» **Task requirements**
Which lines of the records below contain the word "shopping"? Show each one.

★ ★ ★

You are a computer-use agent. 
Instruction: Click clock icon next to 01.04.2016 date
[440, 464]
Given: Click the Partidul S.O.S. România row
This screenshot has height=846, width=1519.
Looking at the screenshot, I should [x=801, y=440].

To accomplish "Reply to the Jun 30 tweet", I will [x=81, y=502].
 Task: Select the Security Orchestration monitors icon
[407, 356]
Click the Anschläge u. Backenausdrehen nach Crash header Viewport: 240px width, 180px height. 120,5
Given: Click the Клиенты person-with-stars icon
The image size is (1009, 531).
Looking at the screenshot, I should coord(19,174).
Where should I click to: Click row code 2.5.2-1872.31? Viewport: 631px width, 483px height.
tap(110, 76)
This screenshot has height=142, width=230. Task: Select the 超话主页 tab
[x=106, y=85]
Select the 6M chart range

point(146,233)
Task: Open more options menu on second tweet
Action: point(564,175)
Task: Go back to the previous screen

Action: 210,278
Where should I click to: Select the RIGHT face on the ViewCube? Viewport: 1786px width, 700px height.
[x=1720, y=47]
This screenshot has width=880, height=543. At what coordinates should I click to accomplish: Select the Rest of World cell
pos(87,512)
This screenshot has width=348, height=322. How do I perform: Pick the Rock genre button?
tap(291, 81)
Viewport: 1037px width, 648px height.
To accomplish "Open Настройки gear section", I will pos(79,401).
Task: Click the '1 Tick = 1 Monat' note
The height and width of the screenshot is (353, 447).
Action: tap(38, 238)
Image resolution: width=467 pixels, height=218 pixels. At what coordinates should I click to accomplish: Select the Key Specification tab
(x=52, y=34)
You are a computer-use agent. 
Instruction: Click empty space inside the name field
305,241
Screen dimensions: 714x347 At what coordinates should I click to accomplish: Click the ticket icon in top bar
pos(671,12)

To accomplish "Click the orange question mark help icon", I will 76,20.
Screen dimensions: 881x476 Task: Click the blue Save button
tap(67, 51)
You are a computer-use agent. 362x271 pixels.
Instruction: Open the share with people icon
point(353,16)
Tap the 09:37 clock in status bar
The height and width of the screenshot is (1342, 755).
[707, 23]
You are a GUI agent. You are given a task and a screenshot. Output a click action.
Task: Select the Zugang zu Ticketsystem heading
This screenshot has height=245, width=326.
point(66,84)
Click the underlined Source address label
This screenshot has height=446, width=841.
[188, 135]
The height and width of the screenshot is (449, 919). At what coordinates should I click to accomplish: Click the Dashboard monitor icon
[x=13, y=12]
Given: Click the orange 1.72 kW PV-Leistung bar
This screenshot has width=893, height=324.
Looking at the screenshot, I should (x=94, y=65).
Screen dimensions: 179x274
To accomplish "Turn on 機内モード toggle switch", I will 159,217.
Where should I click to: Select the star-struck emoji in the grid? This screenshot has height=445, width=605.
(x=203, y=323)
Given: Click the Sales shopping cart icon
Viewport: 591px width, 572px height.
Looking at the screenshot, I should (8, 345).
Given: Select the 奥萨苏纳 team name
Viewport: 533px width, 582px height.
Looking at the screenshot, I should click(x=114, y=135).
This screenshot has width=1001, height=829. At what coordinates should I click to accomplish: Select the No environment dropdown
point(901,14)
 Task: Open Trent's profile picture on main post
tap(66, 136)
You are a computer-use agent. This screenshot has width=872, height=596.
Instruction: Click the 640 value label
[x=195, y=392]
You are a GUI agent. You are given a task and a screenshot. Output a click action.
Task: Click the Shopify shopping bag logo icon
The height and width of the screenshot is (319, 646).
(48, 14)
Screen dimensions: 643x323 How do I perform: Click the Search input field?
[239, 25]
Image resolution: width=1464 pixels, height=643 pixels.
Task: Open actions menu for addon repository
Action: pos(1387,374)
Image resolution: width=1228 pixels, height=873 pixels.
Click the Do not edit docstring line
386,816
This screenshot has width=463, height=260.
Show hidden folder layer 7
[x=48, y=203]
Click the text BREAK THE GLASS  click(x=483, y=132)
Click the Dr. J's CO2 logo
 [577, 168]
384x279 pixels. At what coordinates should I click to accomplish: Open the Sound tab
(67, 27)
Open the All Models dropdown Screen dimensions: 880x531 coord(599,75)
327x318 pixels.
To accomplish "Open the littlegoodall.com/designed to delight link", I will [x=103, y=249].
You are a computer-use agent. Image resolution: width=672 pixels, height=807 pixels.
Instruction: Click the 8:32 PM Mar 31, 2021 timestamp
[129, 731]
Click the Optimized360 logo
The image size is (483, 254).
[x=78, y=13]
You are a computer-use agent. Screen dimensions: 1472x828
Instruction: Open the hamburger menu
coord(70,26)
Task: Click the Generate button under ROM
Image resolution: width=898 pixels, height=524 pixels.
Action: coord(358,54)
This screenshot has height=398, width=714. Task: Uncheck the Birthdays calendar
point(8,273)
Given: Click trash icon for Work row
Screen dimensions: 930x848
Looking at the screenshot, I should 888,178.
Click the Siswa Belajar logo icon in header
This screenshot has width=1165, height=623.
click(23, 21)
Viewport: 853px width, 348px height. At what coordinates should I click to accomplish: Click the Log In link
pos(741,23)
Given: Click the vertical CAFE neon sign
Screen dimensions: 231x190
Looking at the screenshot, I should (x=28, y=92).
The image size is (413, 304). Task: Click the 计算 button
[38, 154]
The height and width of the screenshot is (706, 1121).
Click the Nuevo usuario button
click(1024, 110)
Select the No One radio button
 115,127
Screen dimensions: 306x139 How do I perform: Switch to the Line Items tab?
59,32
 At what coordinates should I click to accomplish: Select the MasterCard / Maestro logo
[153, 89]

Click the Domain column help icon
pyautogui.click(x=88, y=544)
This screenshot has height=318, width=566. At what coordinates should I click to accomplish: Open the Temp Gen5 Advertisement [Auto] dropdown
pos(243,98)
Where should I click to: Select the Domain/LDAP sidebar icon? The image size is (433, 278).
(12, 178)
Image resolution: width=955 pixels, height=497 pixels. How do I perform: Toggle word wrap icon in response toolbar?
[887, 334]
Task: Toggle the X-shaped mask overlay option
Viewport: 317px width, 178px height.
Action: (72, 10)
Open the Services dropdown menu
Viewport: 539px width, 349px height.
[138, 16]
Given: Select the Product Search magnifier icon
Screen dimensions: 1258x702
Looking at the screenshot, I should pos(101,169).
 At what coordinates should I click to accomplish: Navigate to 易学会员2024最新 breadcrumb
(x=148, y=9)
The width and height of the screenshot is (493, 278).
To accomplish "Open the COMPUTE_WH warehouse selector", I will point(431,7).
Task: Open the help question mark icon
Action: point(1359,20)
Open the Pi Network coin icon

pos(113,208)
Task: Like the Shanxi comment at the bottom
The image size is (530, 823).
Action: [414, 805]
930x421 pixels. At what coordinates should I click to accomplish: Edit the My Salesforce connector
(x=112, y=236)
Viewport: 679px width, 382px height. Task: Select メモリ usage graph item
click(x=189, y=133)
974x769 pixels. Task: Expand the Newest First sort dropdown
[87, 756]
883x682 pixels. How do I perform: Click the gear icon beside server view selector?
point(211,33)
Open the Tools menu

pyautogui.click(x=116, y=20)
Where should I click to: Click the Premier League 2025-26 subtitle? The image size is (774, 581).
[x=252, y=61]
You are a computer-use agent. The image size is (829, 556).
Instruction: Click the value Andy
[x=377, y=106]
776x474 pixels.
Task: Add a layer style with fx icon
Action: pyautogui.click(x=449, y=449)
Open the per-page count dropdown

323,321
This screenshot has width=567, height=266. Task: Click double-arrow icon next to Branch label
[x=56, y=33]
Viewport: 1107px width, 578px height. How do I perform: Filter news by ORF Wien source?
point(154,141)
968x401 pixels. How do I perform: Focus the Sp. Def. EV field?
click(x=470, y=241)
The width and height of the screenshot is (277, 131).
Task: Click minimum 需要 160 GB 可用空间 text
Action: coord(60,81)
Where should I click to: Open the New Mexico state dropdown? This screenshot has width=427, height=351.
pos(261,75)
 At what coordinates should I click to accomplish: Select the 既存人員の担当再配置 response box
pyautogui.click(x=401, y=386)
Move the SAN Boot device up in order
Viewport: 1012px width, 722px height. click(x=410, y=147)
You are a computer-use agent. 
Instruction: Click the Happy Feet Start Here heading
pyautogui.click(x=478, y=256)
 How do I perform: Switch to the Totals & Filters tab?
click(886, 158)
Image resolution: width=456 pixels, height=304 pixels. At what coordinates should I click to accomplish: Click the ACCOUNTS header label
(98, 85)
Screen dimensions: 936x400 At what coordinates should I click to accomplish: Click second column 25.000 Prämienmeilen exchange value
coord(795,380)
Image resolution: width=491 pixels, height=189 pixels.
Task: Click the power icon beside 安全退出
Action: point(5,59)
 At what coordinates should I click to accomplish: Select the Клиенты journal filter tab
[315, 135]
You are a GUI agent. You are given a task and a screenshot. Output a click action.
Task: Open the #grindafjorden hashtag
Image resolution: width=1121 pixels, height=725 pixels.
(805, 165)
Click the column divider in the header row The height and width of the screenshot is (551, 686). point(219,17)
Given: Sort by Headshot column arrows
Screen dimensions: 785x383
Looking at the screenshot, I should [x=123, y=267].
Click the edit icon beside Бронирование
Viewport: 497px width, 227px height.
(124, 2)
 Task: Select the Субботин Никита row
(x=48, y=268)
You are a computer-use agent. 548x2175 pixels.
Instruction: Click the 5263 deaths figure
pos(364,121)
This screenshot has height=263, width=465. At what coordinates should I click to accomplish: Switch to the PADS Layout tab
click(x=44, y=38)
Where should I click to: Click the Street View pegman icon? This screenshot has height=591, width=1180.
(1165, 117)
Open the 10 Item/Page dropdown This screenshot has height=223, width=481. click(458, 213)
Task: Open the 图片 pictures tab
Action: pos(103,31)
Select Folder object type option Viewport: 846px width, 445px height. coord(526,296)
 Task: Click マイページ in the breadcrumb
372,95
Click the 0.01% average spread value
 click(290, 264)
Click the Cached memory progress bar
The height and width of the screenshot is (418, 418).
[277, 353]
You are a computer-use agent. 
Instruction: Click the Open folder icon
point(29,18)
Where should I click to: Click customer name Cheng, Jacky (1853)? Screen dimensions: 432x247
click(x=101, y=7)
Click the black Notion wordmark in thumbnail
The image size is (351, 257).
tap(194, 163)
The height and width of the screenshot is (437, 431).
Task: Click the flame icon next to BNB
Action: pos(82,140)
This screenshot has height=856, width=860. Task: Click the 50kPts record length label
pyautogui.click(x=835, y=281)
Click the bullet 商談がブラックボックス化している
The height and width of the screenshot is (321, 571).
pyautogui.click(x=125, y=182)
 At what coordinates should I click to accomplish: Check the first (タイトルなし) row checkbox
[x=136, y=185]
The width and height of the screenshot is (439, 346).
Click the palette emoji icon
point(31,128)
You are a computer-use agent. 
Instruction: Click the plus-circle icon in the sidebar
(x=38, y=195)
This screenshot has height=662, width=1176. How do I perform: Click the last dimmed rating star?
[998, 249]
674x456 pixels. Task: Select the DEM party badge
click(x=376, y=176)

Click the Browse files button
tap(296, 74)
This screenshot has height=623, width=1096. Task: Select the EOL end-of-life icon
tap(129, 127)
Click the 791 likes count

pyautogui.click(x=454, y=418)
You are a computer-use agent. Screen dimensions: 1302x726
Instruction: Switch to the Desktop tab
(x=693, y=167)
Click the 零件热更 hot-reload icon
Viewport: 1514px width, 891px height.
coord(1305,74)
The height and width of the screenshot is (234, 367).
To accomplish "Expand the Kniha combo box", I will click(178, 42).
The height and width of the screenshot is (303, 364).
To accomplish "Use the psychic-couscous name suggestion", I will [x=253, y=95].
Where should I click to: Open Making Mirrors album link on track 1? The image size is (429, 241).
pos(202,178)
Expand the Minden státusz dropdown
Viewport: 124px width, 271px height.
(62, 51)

★ ★ ★

» **Reply to the exercise**
Given: Click the Sales shopping cart icon
Task: Click the Shopify shopping bag logo icon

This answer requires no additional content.